In a natural setting, a hen will cluck to her chicks before they even hatch while sitting on the eggs in her nest. They peep back to her and to each other through their shells. On factory farms, eggs are taken from the mother as soon as they are laid and placed in large incubators—a chick will never meet his or her parents. Hens prefer to have private nests hidden from predators and will often go without food or water in order to obtain a private nest. This demonstrates the fact that hens will sacrifice their own comfort if it means protecting their chicks. On factory farms, hens are forced to lay their eggs in barren metal cages, crammed together with five to 11 other birds.

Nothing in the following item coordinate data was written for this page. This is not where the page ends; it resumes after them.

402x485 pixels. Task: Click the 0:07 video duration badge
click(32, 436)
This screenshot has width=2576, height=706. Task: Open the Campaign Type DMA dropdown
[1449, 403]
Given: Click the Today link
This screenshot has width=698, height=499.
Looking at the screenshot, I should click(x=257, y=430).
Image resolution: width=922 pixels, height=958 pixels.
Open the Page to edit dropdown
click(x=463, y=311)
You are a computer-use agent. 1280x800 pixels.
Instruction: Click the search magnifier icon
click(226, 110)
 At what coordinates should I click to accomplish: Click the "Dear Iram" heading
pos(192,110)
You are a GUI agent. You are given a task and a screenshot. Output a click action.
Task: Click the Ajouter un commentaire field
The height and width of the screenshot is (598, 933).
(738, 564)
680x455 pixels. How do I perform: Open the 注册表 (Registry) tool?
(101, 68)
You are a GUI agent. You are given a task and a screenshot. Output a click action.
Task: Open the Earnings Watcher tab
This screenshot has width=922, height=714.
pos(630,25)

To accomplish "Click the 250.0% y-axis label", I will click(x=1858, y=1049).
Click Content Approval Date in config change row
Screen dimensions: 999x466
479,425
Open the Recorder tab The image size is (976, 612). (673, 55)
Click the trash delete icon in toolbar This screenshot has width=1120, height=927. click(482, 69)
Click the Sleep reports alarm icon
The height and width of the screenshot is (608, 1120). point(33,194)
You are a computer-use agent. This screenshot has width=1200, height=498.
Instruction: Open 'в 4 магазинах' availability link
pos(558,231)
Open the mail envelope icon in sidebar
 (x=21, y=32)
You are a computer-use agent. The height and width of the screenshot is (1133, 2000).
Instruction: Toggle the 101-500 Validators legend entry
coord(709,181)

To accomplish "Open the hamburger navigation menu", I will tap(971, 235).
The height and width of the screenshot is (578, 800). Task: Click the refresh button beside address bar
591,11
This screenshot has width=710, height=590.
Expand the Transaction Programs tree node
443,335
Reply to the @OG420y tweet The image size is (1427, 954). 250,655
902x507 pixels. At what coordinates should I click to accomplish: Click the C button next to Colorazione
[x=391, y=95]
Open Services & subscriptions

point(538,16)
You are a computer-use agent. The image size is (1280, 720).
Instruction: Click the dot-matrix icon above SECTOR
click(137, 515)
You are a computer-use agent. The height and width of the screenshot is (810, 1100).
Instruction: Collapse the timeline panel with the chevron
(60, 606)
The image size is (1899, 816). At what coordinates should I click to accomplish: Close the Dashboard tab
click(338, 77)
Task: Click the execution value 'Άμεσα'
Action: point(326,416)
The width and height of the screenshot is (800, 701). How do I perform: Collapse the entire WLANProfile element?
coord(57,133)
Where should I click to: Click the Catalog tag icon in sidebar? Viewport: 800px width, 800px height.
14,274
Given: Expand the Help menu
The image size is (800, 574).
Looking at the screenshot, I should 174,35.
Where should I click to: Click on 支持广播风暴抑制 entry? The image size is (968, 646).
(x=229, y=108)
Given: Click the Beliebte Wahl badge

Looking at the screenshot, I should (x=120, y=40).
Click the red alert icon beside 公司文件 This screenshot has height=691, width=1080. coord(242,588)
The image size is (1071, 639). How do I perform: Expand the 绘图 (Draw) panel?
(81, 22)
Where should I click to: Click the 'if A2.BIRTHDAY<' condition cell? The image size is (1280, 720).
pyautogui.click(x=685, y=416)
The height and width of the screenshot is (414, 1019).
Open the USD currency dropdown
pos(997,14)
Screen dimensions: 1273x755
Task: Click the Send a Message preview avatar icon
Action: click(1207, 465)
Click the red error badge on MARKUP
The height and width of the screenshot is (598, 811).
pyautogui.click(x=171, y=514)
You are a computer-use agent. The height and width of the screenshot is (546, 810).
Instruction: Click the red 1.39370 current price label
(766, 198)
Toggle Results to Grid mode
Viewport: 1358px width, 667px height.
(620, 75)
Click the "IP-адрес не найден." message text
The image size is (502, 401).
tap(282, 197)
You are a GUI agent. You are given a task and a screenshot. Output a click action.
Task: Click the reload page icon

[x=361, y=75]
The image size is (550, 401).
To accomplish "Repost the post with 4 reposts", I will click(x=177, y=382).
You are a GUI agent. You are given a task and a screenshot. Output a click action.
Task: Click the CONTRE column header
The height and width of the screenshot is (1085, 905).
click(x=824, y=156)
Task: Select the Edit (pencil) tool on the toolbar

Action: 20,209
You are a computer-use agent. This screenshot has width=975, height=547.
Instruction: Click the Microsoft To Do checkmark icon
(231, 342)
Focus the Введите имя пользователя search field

10. Industries That Raise and Slaughter Chickens Are Killing Our Environment

Raising 9 billion chickens for meat on factory farms each year produces enormous amounts of excrement. Oregon State University agriculture professor Peter Cheeke says that factory farming amounts to “a frontal assault on the environment,” which leads to widespread fecal land and water pollution. Because chickens are often fed massive amounts of antibiotics and additives, these chemicals are also found in high concentrations in their feces, which means that fecal pollution from chicken farms is especially disastrous for the environment. In Maryland and West Virginia, for example, scientists discovered that male fish are growing ovaries, and they suspect that this freakish deformity is the result of factory-farm runoff from drug-laden chicken feces.